CPSC 460/560
Project Part 1: scan.c, minlex.l
Writing a Lexical Analyzer with Lex
Lexical Analysis
This is first part of the compiler development project that we will be
doing this semester. Your job is to build a compiler for the
minl programming language, starting with the lexical
analyzer. Minl is a minimal
programming language containing just enough high level features to
write useful code. (Remember that this is an approach to building a
compiler for a full version of a language.)
You are to write a Lex specification for minl using the following
set of rules for the tokens in this language.
-
All keywords are reserved words. Minl keywords
consist of the following: program, begin, end, if, else,
while, int, out, then, endif. The corresponding symbolic tokens
are: PROGSYM, BEGINSYM, ENDSYM, IFSYM, ELSESYM, WHILESYM,
INTSYM, OUTSYM, THENSYM, ENDIFSYM.
- The following delimiters are used in minl (along with
their symbolic tokens):
| ; | SEMISYM
|
| , | COMMANSYM
|
| ( | LPARSYM
|
| ) | RPARSYM
|
| == | EQSYM
|
| < | LTSYM
|
| + | PLUSSYM
|
| * | MULTSYM
|
| = | ASGNSYM
|
| - | MINUSSYM
|
- Comments start with // and end with the newline
character.
- An identifier is a sequence of upper or lower case letters,
digits, or underline, but it must begin with a letter. The
minl language is case-sensitive. The symbolic token
used for an identifier is IDSYM.
- An integer constant is an unsigned sequence of digits
representing a base 10 number. The symbolic token for an integer
constant is ICONSTSYM.
- All tokens are separated by blanks, tabs, newlines, comments, or
delimiters.
Scanner - Parser Interface
Recall that the scanner and parser communicate via the returned token,
a global variable, and the string table. Name the global variable
yylval and declare it to be an integer. For integer
constants, the value of yylval is the value of the integer; for
identifiers, it is a unique number identifying the actual lexeme.
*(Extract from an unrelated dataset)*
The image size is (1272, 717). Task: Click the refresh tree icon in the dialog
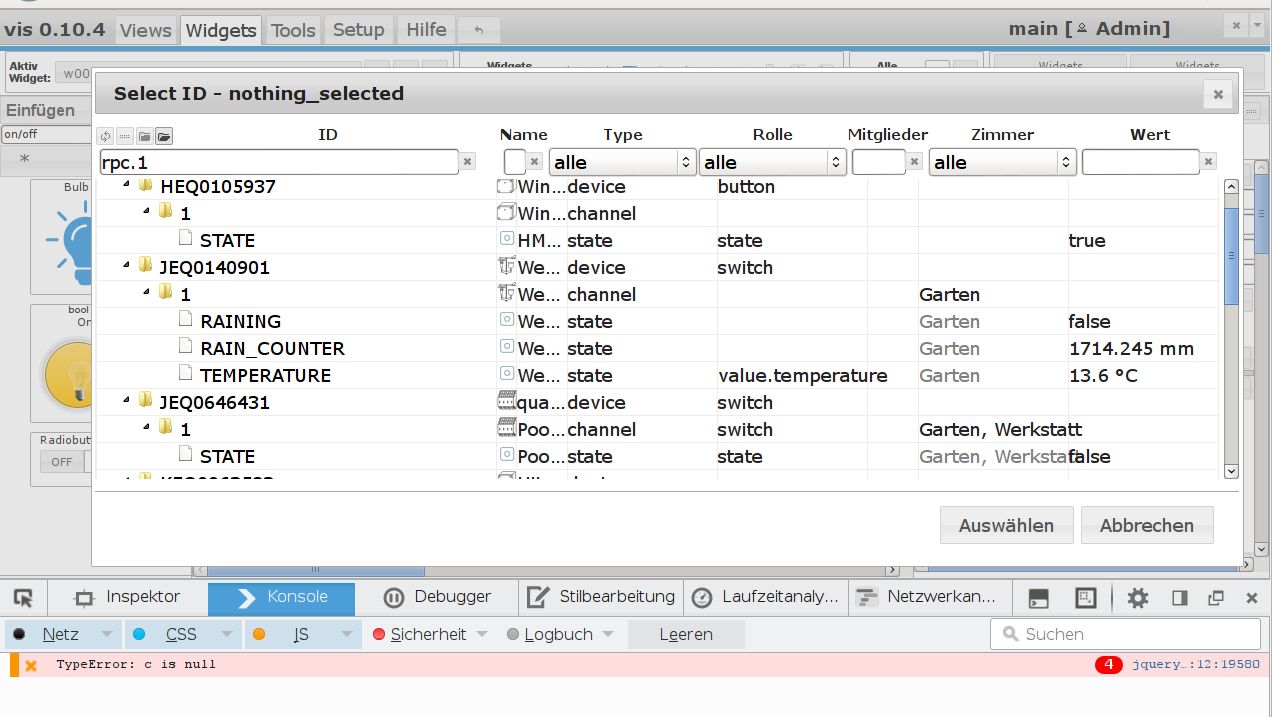tap(105, 136)
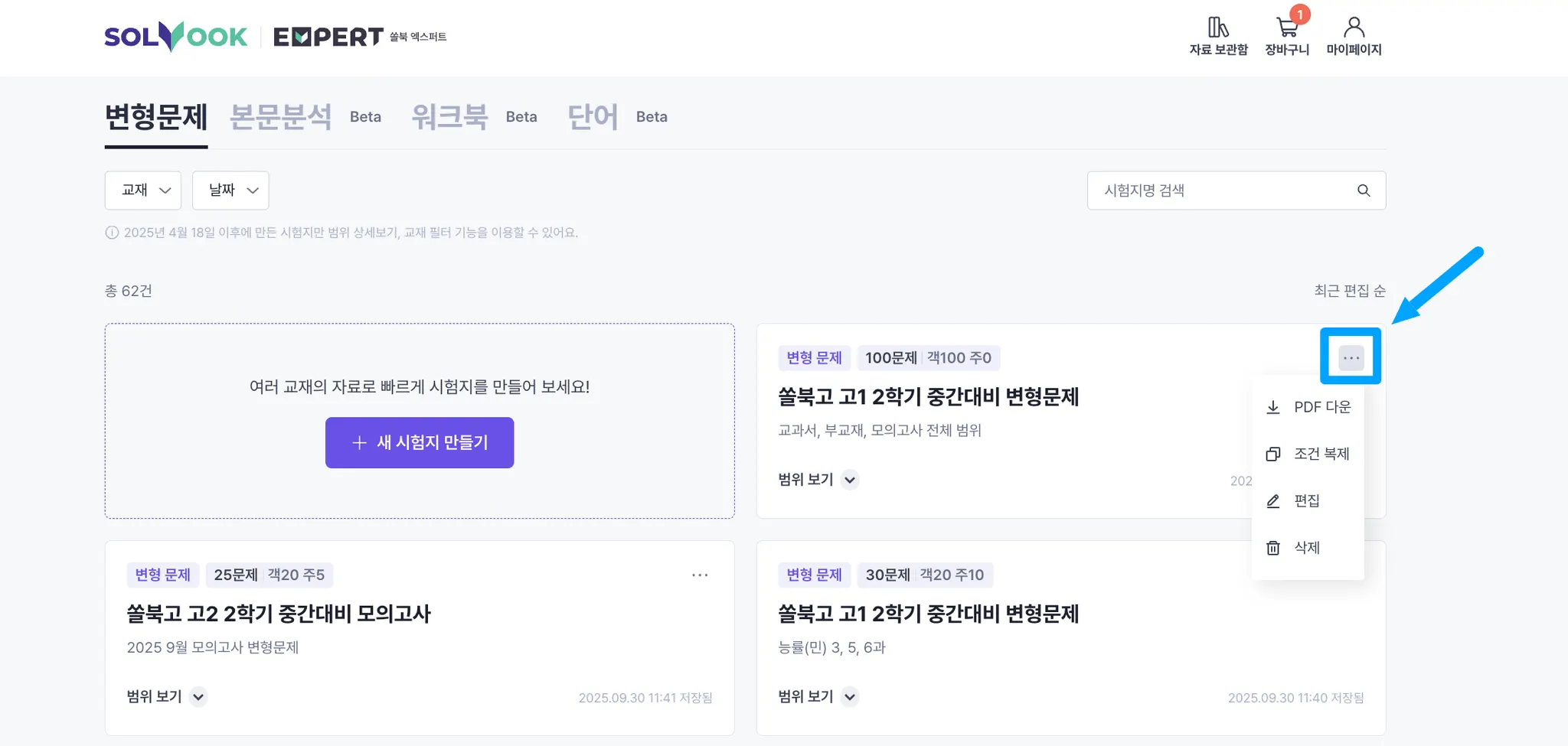Screen dimensions: 1568x746
Task: Click the highlighted three-dot more button
Action: pyautogui.click(x=1351, y=358)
The scanner is typically implemented as a function that is, in turn,
called by the parser. Unfortunately, the parser is part 2 of the
assignment and thus does not exist yet. Therefore, you will need to
write a temporary driver function that calls the lexical analyzer and
prints each token (symbolic name) along with its value as the input
is scanned. For identifiers, the value is the actual lexeme.
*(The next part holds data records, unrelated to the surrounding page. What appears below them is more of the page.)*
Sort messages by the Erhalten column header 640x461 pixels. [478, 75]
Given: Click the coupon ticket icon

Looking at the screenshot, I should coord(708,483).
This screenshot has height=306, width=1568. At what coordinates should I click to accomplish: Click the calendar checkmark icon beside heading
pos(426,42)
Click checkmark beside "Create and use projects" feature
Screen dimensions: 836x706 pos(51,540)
The token and the value are to be separated by a single tab character.
Sample Output
If the input file looks like:
if(if1<99)if1=0;
then the output should look like:
IFSYM if
LPARSYM (
IDSYM if1
LTSYM <
ICONSTSYM 99
RPARSYM )
IDSYM if1
ASGNSYM =
ICONSTSYM 0
SEMISYM ;
To hand in
You will need two files, your program that calls your lexical analyzer
(name that file scan.c), and your lex file
(name that file minlex.l).